The battle on who should own the Nelson Mandela brand has intensified as two of the former South African president's daughters, Zenani and Makaziwe, sue their father for the rights to his artworks and control of his millions.
According to a newspaper report, the two sisters intend to fight an April 2004 Johannesburg High Court order which gave Mandela the right to instruct Ismail Ayob, his then lawyer, to stop managing his financial, personal and legal affairs.
The court order barred Ayob from selling any of Mandela's artworks.
The legal wrangle has raised concerns and some analysts have called the sisters' action "unAfrican".
"It has very negative implications for the name of Nelson Mandela because he's not only a father to the daughters that are taking him to court, he is a global icon. The message it sends out the world is that the legacy of Nelson Mandela is being rubbished while he is still alive," said Prince Mashele.
Mandela's current lawyer, Bally Chuene has filed an affidavit in response to a lawsuit brought by the sisters, who are represented by Ayob. The story headlines have upset many Johannesburg residents who have called the court action selfish and said it's motivated by greed.
In another court battle the two sisters are trying to push Mandela's long time friend and advocate, George Bizos and other advisors out of companies connected to Mandela.
Makaziwe Mandela and Zenani Mandela allege amongst other things that Bizos and other associates were not appointed by the former president as major shareholders or directors, and have applied for a legal order to have them removed.
If the application is granted, Makaziwe and Zenani will be the only two directors of the companies set up to manage proceeds from the sale of his image.
Analyst Prince Mashele says the ongoing legal wrangles will worsen when Nelson Mandela dies
"It's very clear, they have already given out the signal that when he (Nelson Mandela) is gone, they will fight over his estate, that's the message that comes out of this. I mean, they have the audacity to fight over his estate while he is still alive, what more when he is gone," asked Mashele.
Nelson Mandela is old and frail and has been admitted to hospital three times in four months. The Nobel Peace Prize laureate, who became South Africa's first black president in 1994 is a global symbol of tolerance and the struggle for equality.

● Collected data:

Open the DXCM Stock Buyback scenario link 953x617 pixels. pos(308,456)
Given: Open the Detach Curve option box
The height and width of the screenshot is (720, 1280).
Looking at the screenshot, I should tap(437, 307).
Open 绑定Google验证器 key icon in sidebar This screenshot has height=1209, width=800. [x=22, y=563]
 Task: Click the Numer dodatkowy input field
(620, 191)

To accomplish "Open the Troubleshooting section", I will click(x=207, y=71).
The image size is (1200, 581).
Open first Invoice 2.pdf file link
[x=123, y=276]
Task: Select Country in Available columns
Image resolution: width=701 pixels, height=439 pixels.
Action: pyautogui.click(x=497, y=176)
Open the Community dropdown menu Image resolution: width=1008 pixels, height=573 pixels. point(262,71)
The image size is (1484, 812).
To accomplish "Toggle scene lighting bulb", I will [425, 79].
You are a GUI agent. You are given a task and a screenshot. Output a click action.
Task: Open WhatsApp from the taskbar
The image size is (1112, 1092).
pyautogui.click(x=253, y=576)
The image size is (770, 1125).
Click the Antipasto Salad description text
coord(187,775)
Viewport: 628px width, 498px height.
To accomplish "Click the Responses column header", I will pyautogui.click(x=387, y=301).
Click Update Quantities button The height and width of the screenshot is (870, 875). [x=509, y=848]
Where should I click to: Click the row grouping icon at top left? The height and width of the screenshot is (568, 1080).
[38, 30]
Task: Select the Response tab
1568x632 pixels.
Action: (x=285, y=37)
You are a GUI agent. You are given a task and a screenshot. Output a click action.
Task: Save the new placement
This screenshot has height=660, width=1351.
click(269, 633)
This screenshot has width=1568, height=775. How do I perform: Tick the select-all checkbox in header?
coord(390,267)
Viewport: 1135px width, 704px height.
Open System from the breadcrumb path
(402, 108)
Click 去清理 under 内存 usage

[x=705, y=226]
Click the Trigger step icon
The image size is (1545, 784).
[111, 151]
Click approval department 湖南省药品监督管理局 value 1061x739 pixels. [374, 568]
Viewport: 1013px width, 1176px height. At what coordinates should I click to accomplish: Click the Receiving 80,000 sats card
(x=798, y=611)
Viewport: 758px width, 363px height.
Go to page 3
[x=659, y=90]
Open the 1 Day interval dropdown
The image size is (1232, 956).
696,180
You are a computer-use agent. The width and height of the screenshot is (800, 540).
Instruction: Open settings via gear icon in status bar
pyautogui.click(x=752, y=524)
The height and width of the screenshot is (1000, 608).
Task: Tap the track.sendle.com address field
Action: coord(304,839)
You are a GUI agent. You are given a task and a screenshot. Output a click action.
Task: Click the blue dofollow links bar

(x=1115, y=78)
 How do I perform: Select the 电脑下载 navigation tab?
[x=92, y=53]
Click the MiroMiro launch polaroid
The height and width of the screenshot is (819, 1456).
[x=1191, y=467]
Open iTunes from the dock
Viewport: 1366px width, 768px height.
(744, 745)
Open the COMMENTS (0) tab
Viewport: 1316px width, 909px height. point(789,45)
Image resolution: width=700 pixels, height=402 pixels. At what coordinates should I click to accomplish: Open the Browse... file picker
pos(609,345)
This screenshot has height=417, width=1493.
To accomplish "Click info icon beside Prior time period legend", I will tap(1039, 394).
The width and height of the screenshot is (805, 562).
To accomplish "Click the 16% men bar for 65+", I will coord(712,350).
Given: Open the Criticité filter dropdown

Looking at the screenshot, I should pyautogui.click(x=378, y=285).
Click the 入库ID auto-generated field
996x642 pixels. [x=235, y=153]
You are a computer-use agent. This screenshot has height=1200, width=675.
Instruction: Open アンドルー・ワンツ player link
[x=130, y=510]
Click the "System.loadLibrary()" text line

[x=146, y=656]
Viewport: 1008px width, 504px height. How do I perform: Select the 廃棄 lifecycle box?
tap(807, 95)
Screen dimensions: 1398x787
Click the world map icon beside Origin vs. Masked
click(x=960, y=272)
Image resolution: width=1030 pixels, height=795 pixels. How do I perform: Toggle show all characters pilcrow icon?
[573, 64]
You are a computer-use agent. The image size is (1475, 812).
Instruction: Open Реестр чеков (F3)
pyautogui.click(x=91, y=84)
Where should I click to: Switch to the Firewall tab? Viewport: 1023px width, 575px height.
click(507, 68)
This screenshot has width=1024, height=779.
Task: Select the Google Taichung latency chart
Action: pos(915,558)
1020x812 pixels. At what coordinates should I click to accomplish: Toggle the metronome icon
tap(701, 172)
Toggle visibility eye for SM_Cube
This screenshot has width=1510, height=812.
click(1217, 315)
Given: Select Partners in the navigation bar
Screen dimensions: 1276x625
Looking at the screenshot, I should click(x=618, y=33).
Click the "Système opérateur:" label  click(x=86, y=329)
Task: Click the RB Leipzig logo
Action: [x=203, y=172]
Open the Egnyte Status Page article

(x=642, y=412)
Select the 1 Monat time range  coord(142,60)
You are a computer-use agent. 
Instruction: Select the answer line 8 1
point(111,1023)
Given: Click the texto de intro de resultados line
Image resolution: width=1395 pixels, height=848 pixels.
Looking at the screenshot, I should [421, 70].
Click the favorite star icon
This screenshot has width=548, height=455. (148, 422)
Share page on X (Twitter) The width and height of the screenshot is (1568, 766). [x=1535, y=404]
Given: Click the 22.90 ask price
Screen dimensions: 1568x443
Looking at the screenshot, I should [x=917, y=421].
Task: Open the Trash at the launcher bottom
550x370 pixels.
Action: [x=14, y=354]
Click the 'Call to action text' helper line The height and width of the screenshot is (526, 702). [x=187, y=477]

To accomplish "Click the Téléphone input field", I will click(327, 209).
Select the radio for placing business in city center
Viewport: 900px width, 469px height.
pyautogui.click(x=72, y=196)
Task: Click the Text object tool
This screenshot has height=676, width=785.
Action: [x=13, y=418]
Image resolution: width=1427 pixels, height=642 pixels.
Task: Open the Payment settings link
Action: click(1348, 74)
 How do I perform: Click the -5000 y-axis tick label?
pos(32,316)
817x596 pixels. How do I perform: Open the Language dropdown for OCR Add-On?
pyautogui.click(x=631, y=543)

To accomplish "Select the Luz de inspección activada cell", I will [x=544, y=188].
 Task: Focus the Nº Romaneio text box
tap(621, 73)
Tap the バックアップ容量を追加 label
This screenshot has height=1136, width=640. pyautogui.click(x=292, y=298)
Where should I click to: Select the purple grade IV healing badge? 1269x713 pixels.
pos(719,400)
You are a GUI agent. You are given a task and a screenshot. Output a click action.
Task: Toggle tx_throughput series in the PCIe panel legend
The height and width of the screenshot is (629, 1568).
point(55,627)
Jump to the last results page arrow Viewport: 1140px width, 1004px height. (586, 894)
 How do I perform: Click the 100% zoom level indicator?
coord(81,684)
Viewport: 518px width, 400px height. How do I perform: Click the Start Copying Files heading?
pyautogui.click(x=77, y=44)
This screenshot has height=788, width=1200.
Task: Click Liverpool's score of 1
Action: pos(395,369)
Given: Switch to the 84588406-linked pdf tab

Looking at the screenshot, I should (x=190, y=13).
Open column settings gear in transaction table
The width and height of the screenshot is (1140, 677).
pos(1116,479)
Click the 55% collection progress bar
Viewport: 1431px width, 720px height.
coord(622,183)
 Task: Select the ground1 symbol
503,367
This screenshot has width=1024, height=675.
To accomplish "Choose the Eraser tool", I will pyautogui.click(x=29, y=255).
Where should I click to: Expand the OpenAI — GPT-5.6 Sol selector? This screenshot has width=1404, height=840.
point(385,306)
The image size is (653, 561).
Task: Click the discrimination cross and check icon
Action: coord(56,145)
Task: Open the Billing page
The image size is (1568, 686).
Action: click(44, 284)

● Your tasks:
1. Sum up the article about the Mandela lawsuit in two sentences.
2. Duplicate the part of the article about the Mandela lawsuit that begins at the words "The legal wrangle" and stops after "connected to Mandela.".
The collected data is separate from the article about the Mandela lawsuit.

● Responses per task:
1. Two of Nelson Mandela's daughters, Zenani and Makaziwe, are suing their father for the rights to his artworks and control of his millions, and in another case they are trying to push George Bizos and other advisors out of companies connected to him. Analyst Prince Mashele said the action has very negative implications for Mandela's name and that the legal wrangles will worsen when he dies.

2.
The legal wrangle has raised concerns and some analysts have called the sisters' action "unAfrican".
"It has very negative implications for the name of Nelson Mandela because he's not only a father to the daughters that are taking him to court, he is a global icon. The message it sends out the world is that the legacy of Nelson Mandela is being rubbished while he is still alive," said Prince Mashele.
Mandela's current lawyer, Bally Chuene has filed an affidavit in response to a lawsuit brought by the sisters, who are represented by Ayob. The story headlines have upset many Johannesburg residents who have called the court action selfish and said it's motivated by greed.
In another court battle the two sisters are trying to push Mandela's long time friend and advocate, George Bizos and other advisors out of companies connected to Mandela.